To get onto the cloud quickly, you ideally want to be able to take your existing workloads, workflows and scripts and be able to run them “as-is” – lift and shift if you will. IBM Spectrum LSF has a wide range of capabilities to help you accomplish this:
- LSF MultiCluster forwards work from the on-premise cluster to the cloud cluster based on pre-defined policies – pick the right workload to forward and when.
- LSF Resource Connector autoscales the Cloud cluster based on workload policies. The Resource Connector allow the cluster to rapidly scale from 0 to thousands of instances and back down again, based policy. As it is workload policy aware, it considers more factors than just how many jobs are waiting such as workload priorities and instance time to live. Clients have reported significant cost savings with the Resource Connector compared to scaling on just “waiting jobs”. It also provides a consistent interface to the underlying cloud specific API’s to manage instance creation and tear down.
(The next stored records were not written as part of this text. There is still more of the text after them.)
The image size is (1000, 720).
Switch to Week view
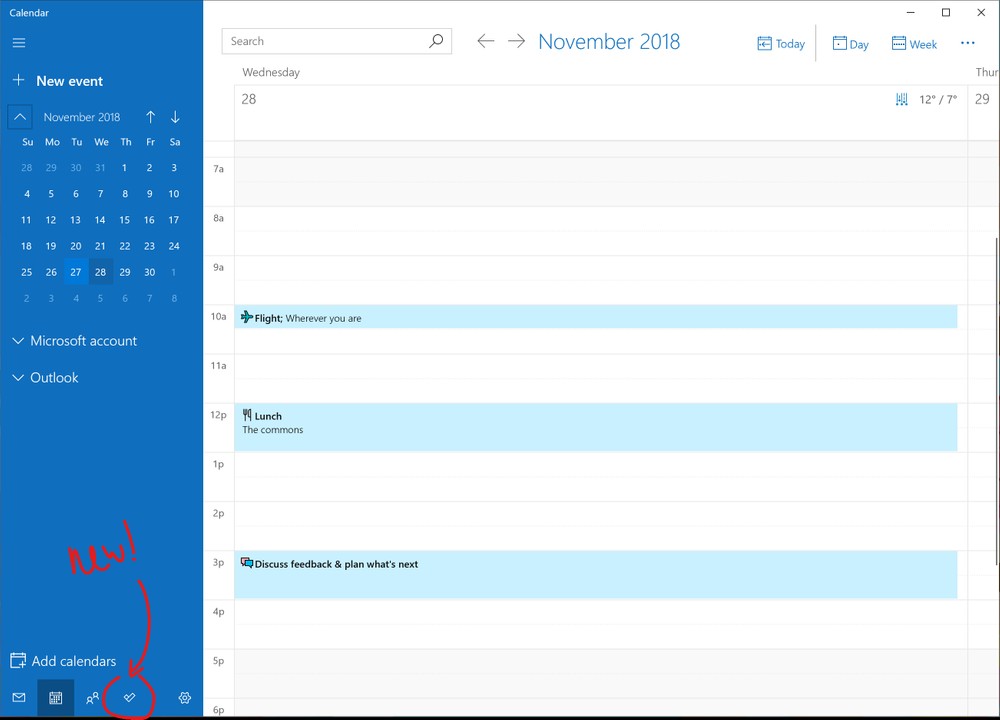tap(914, 44)
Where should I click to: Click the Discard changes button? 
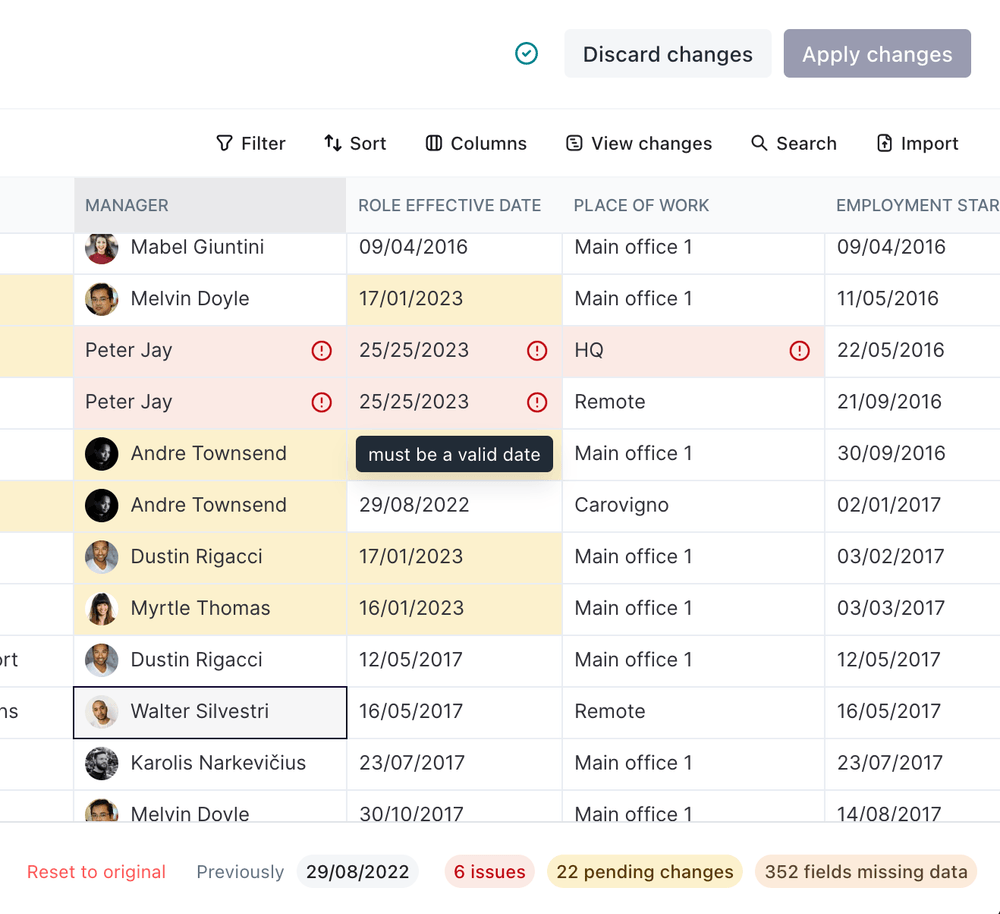667,54
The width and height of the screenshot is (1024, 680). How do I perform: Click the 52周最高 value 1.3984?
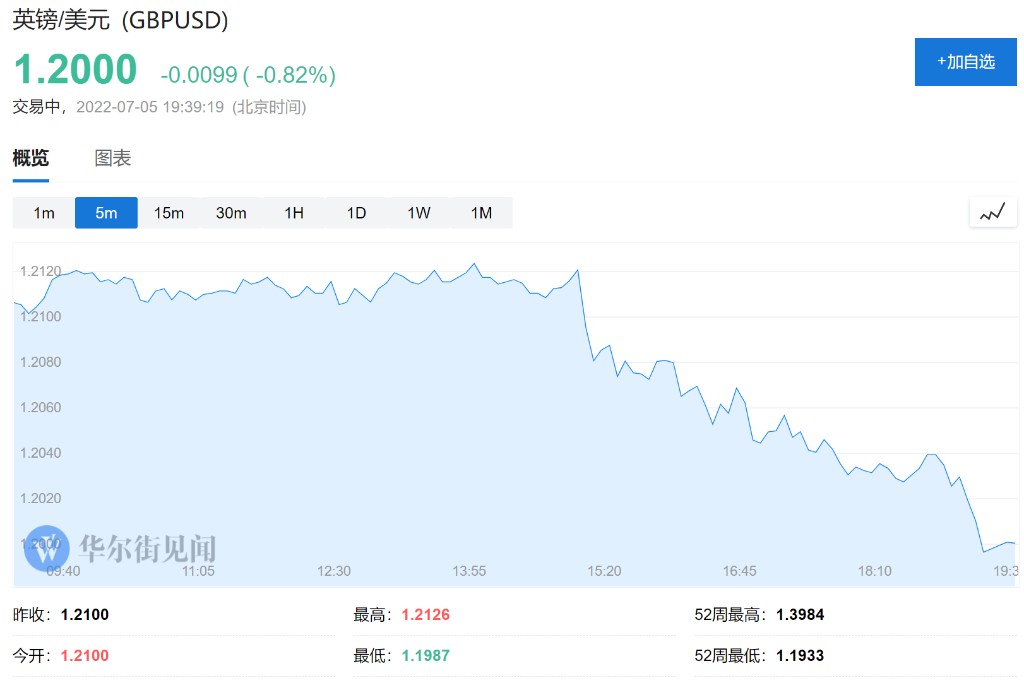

- LSF DataManager provides intelligent pre-staging of data to the cloud. Of course, if your data is already there, great, problem solved. But if it is mainly on premise, you want to ensure that any data that is required is there before you instantiate cloud resources and incur the costs.
Simple uh?
No, not that simple.
We need a Plumber
There is a lot of plumbing involved in setting up a hybrid environment. How to set up basics like VPN/VPC between your on prem environment and the cloud differs for each provider. How will user authentication be performed? Will you have a single namespace covering both environments, or do you need to set up user mapping? There is a fair bit of plumbing that has to be done before you can burst to the cloud, and it does vary from provider to provider. Luckily, for LSF, there is some guidance from IBM Cloud, AWS and Azure. While some clients do this themselves, others do enlist the help of professional plumbers services.
What is my Cloud composed of?
If you are talking about the weather, there are basically four types of clouds: cumulus, cirrus, stratus and nimbus. Though many would simplify this down to rain cloud and not rain cloud!
But when it comes to choosing which instances to use it is a little more challenging. Each cloud provider has a bewildering plethora of different cloud instance types with different costs and capabilities. In HPC, we are generally interested in “compute optimized” instance types, so that does narrow it down – a little. But if your workload is memory hungry, a memory optimized instance may be better.
But do we want to size an instance for each job, or have multiple jobs share an instance? In a previous blog I talked about the LSF Simulator and how it can be used for what-if analysis. We can leverage the Simulator to examine how a given workload will run on different instance mixes and quantities, allowing the Administrator to make an informed decision on which instance types should be used.
There is no denying that getting HPC workloads onto the Cloud is more involved than moving a web server, but the challenges are not insurmountable. LSF provides many capabilities to help you get onto the cloud, and to boldly go where others have gone before! (Sorry, it is Star Trek day today!)